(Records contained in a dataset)
=== Section Start ===
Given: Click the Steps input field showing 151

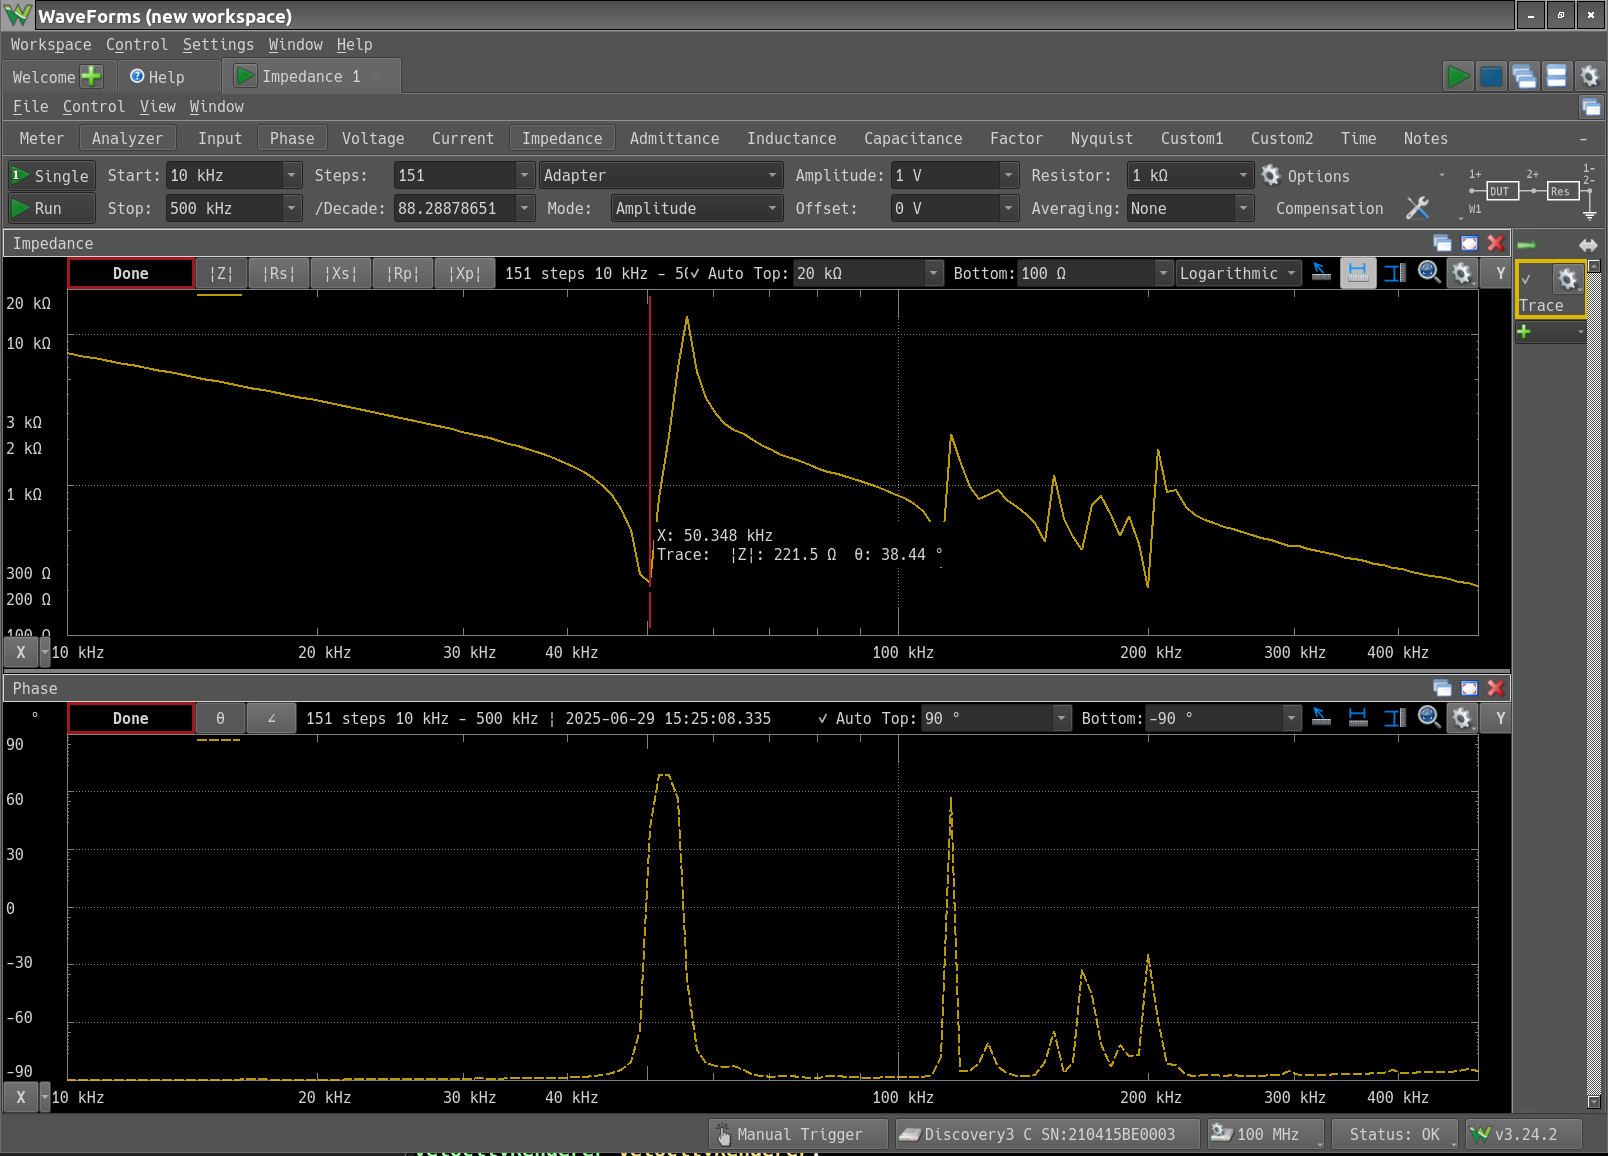Looking at the screenshot, I should pyautogui.click(x=455, y=175).
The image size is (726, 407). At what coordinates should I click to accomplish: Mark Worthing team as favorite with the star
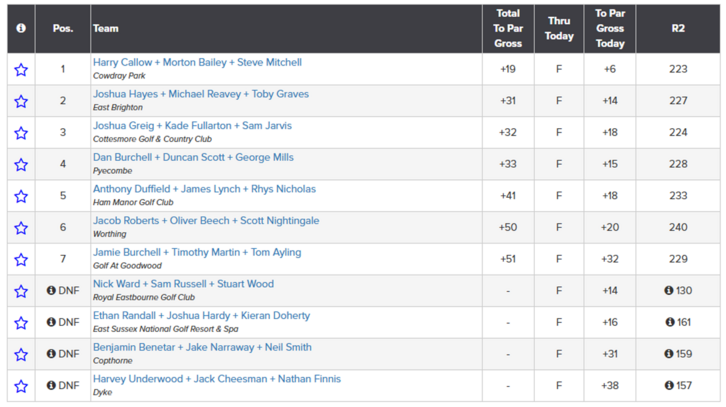[x=21, y=228]
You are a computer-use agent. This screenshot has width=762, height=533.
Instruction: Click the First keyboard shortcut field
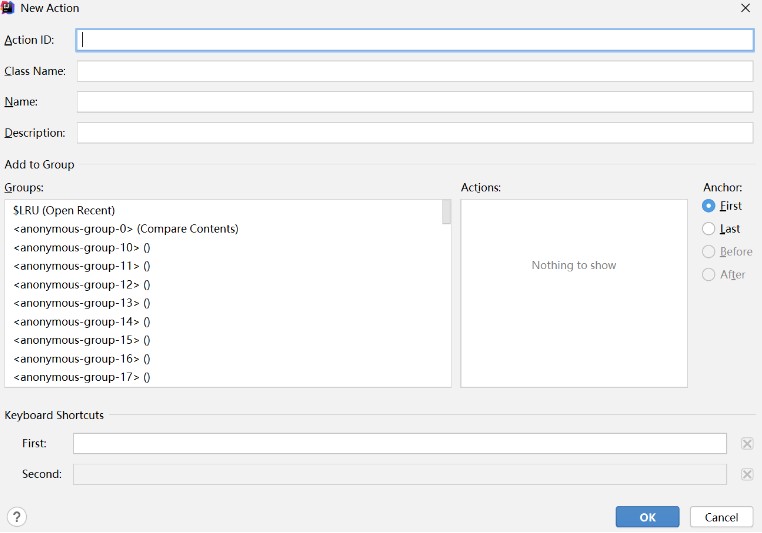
=== Section End ===
What you are asked to do - Give again, unchanged, only the lines from the line containing "You are a computer-use" to the last line of the records above. Pictures do not belong in the copy.

Result of the task -
You are a computer-use agent. This screenshot has width=762, height=533.
Instruction: Click the First keyboard shortcut field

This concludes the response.